Welcome everybody to a new round of pattern recognition questions and answers. Today we want to have a short chat about measures of evaluation classification systems and how a classification system can be altered in order to change the evaluation outcome. So I think you will find this interesting and I also brought a very interesting example to discuss the ideas of classification systems.

Today we want to discuss another round of questions and answers and in particular, we want to talk about the questions that you had sent them by email or posted in the forum. The key question that came up lately was can you discuss how do I evaluate a classification system?
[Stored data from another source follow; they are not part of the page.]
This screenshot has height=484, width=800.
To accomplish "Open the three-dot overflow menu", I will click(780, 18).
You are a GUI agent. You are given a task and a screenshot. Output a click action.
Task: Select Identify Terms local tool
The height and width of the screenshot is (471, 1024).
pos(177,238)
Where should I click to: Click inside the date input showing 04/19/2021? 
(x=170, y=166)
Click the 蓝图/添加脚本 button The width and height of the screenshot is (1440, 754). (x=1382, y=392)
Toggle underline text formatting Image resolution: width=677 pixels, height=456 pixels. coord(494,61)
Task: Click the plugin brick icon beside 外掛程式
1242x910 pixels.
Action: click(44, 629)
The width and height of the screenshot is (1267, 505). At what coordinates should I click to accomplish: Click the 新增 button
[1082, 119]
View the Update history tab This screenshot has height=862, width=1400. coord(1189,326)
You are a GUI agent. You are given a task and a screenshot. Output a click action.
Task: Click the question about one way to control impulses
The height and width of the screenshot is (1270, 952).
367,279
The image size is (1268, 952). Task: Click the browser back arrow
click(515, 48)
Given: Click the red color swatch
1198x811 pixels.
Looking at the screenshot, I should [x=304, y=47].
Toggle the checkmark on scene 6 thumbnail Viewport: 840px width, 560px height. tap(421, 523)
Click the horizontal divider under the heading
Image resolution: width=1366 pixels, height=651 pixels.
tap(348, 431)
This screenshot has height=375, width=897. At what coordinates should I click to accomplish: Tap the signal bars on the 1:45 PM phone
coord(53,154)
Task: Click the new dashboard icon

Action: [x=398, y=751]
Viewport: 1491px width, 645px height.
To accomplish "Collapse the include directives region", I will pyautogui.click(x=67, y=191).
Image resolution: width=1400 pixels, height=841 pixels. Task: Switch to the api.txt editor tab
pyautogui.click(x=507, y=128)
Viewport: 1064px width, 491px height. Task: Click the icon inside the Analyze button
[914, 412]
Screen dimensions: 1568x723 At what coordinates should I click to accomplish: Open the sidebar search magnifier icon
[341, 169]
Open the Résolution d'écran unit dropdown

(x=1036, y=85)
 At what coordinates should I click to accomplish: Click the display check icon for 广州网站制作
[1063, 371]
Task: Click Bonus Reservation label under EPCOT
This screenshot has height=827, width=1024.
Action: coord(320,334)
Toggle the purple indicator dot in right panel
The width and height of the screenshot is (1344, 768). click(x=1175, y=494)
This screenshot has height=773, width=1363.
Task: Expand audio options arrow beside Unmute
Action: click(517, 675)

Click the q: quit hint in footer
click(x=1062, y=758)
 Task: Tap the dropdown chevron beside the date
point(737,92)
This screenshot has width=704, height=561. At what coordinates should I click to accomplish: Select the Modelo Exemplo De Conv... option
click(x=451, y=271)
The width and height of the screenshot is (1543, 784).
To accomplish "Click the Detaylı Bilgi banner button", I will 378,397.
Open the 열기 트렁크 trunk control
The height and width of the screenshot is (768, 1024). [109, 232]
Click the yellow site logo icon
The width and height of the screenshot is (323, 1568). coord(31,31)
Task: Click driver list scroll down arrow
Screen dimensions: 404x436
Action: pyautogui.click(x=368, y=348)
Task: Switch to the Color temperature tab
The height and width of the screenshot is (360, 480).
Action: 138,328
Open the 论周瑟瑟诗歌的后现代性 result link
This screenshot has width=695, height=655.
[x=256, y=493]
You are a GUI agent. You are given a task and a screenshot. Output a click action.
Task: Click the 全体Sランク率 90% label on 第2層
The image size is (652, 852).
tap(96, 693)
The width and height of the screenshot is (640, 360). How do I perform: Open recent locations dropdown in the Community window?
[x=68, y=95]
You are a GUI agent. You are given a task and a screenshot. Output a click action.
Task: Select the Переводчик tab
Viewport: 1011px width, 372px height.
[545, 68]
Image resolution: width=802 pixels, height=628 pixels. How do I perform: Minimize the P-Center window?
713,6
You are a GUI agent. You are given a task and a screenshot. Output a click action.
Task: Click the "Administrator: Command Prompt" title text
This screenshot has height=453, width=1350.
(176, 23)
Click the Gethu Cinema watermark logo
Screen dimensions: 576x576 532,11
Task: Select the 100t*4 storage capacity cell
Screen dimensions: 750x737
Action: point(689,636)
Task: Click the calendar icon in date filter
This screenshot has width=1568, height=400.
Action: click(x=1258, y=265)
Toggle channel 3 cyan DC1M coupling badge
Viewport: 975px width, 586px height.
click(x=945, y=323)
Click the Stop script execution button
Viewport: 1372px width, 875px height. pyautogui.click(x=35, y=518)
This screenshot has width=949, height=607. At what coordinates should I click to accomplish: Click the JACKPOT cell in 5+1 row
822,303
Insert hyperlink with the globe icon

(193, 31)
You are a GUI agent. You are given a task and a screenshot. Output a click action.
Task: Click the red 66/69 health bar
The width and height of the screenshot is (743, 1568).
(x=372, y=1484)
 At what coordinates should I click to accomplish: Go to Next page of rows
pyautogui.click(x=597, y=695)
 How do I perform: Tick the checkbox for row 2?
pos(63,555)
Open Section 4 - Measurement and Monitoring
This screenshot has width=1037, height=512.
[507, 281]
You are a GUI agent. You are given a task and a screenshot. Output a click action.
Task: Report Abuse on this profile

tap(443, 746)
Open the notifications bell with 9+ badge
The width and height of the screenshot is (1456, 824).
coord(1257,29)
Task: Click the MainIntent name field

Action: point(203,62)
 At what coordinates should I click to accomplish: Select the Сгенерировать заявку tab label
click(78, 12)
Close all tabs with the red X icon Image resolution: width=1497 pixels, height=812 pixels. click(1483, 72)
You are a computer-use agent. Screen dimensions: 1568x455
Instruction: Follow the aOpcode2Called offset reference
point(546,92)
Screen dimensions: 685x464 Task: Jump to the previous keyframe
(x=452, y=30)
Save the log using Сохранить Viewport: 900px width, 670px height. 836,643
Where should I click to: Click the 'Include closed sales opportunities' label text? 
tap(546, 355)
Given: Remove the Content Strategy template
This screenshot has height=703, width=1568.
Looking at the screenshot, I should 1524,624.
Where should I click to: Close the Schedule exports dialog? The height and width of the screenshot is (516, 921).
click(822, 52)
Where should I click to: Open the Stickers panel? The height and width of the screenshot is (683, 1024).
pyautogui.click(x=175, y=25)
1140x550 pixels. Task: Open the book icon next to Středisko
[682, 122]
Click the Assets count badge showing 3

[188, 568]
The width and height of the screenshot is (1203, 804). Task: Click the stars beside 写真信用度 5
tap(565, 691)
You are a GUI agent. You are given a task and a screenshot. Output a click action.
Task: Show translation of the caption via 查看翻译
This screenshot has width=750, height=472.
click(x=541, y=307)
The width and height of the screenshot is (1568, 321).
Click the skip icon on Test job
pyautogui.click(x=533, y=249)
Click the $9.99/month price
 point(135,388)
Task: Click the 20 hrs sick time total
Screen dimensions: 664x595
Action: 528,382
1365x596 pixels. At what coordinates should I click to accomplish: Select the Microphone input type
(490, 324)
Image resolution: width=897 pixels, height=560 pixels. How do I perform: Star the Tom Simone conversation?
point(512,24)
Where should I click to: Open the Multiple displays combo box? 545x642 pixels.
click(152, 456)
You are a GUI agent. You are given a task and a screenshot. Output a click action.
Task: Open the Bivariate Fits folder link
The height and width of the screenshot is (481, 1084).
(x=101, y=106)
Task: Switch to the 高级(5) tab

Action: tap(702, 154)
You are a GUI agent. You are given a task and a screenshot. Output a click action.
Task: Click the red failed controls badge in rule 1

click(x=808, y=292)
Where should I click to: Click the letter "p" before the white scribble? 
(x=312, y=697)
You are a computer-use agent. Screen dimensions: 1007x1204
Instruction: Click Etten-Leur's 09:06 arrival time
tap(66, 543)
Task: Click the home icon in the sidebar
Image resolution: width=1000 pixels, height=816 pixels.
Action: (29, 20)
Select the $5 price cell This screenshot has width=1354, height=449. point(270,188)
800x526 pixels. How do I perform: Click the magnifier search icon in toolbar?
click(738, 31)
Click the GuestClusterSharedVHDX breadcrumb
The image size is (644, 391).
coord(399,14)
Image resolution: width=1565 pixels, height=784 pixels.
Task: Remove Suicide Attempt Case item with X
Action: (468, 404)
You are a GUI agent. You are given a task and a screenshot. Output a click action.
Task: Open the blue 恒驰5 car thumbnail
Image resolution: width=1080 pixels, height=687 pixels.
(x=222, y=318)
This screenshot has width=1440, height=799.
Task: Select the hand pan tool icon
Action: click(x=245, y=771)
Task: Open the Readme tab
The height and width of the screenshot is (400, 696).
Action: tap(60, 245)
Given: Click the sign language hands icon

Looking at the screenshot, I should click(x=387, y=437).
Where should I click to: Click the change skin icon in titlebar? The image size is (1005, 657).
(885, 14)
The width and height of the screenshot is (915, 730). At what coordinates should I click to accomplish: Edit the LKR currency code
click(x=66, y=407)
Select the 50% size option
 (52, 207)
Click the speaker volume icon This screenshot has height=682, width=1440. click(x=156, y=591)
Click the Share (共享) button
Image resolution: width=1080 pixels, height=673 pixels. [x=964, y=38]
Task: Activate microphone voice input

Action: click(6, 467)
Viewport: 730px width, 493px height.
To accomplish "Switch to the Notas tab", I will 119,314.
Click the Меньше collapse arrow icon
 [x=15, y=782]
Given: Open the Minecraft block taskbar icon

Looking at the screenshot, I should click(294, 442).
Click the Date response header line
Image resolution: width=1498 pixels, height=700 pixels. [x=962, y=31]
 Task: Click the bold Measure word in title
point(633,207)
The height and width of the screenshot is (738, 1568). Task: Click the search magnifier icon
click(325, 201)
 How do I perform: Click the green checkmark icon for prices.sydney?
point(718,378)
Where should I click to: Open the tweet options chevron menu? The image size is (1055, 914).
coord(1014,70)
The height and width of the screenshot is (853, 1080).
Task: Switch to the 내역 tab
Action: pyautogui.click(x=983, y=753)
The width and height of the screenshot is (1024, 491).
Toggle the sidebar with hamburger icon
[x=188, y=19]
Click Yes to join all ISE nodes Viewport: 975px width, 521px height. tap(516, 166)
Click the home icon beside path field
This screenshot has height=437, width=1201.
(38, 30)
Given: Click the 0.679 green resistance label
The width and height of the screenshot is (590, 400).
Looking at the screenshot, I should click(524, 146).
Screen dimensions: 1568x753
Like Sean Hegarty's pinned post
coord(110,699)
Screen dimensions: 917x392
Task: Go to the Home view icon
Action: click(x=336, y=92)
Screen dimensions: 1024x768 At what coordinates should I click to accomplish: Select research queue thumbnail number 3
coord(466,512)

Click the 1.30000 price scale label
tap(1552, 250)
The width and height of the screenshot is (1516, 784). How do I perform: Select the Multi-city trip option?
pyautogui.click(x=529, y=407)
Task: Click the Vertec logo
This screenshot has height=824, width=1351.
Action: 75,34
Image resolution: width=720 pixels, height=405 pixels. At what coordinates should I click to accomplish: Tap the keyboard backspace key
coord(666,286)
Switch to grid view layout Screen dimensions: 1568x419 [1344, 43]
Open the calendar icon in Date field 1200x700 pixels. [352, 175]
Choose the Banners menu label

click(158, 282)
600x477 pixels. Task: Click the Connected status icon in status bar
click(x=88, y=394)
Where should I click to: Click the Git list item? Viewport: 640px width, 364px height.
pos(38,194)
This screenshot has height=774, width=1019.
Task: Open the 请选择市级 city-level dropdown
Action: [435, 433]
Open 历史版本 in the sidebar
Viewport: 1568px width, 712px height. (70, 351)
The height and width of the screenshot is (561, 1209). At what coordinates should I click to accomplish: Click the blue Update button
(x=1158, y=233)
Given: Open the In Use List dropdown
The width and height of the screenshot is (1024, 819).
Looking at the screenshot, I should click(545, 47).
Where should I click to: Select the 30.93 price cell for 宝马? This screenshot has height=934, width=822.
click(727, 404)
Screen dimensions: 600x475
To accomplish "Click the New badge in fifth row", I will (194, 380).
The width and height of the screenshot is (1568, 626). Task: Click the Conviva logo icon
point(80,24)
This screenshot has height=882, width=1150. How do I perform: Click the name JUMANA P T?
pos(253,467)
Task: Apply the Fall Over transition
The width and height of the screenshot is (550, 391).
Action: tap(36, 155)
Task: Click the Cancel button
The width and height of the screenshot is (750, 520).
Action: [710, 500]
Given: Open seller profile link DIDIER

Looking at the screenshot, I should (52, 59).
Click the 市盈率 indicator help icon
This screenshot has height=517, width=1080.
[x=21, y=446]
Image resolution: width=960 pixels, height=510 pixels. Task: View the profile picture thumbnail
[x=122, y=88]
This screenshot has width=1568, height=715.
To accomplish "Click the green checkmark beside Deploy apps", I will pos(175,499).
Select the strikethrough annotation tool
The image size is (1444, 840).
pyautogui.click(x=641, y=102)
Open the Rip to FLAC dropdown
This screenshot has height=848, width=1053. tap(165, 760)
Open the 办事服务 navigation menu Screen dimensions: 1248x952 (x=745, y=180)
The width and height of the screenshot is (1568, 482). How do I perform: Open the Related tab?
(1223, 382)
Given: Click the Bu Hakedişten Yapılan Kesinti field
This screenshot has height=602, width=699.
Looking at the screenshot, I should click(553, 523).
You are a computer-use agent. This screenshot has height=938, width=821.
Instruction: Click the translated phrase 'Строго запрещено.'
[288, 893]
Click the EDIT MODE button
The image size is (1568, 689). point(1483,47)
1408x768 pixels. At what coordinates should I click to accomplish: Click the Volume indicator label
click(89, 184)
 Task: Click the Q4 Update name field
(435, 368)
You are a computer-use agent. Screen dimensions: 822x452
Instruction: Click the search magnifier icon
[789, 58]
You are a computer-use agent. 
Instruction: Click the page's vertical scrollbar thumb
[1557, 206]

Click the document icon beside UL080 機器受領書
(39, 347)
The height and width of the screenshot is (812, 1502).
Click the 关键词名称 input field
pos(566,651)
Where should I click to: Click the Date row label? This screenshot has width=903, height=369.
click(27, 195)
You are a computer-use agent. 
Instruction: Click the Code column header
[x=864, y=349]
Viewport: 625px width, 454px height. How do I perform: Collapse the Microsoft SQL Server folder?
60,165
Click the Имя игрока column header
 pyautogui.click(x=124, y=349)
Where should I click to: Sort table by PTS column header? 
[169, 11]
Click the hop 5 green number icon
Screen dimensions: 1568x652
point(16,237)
So we talked about this in the lecture. But I found that we need some additional explanation to actually understand what the classification systems do and how we can evaluate them. So, of course, we will discuss this in an example. Everybody is talking about diseases nowadays and it seems everybody is becoming an expert on disease classification. So I also thought it would be interesting to talk about a typical disease and I took the zombie disease.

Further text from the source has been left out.